Maldita atualidade, por Luis Fernando Verissimo
A subcomissão do Senado que investiga o desvio de verbas do TRT de São Paulo concluirá que foi um atentado da esquerda e não se falará mais nisso. Daqui a alguns anos o caso será reaberto e se saberá a verdade, ou algo parecido. Pois passados os anos, casos como o das bombas no Riocentro, Sivam, compra de votos, Eduardo Jorge etc. perdem seu aspecto mais inconveniente, que é a atualidade. Podem ser investigados com isenção e vagar, sem a atualidade para atrapalhar. Não se diga que os senadores reunidos para esclarecer os fatos na subcomissão não cumpriram seu dever. Cumpriram, como a comissão militar que investigou o caso Riocentro também cumpriu - dentro dos constrangimentos da sua atualidade. Se não fosse a atualidade, tudo seria esclarecido na hora.

Mas as imposições da atualidade são irresistíveis. Na época do Riocentro não convinha ao regime militar enfrentar a sua ala maluca. Fabricou-se uma explicação para as bombas que não convenceu ninguém mas evitou o embaraço maior, de um ponto de vista puramente utilitário e dane-se o ridículo. Hoje os tempos são menos radicais, mas a conveniência do momento ainda comanda a realidade, e pode mais do que as consciências. O compromisso prioritário da aliança governista era chutar o escândalo TRT, o maior de uma série, para o mais longe do Planalto possível, e este compromisso foi cumprido. Daqui a vinte anos, sem a maldita atualidade e com distanciamento acadêmico, volta-se ao assunto. Ou não.

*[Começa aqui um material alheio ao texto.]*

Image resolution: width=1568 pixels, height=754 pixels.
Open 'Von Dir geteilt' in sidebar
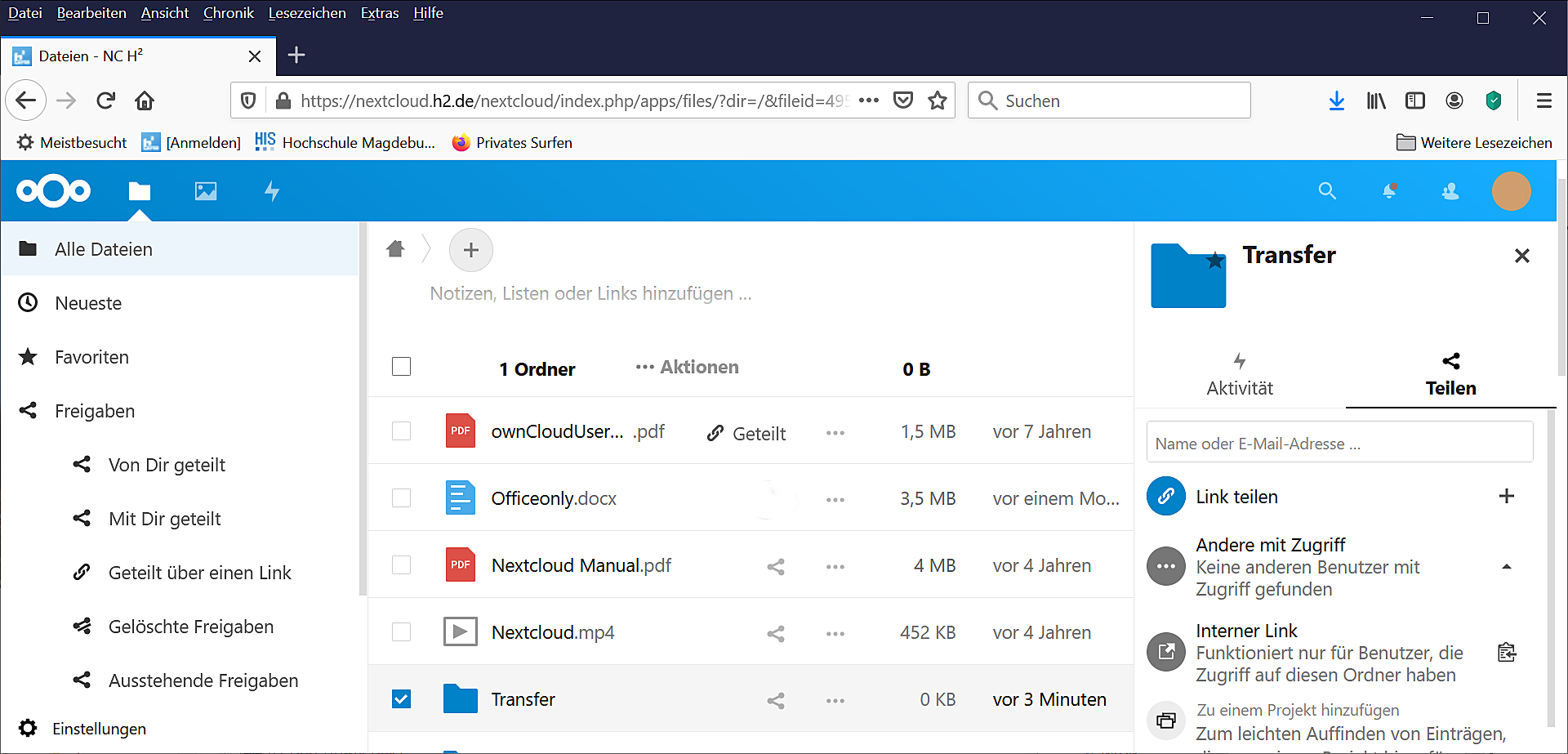click(167, 465)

De tudo isto sobra uma questão prática para os futuros ocupantes do Palácio do Planalto. Com tanta coisa varrida para baixo do tapete durante os anos Éfe Agá, terão um gigantesco problema de faxina. Muita sujeira, inclusive, estará solidificada com o tempo, exigindo o uso de britadeiras e mangueiras de alta pressão. Não será um espetáculo bonito.

Publicado no jornal “O Globo” de 7 de setembro de 2000.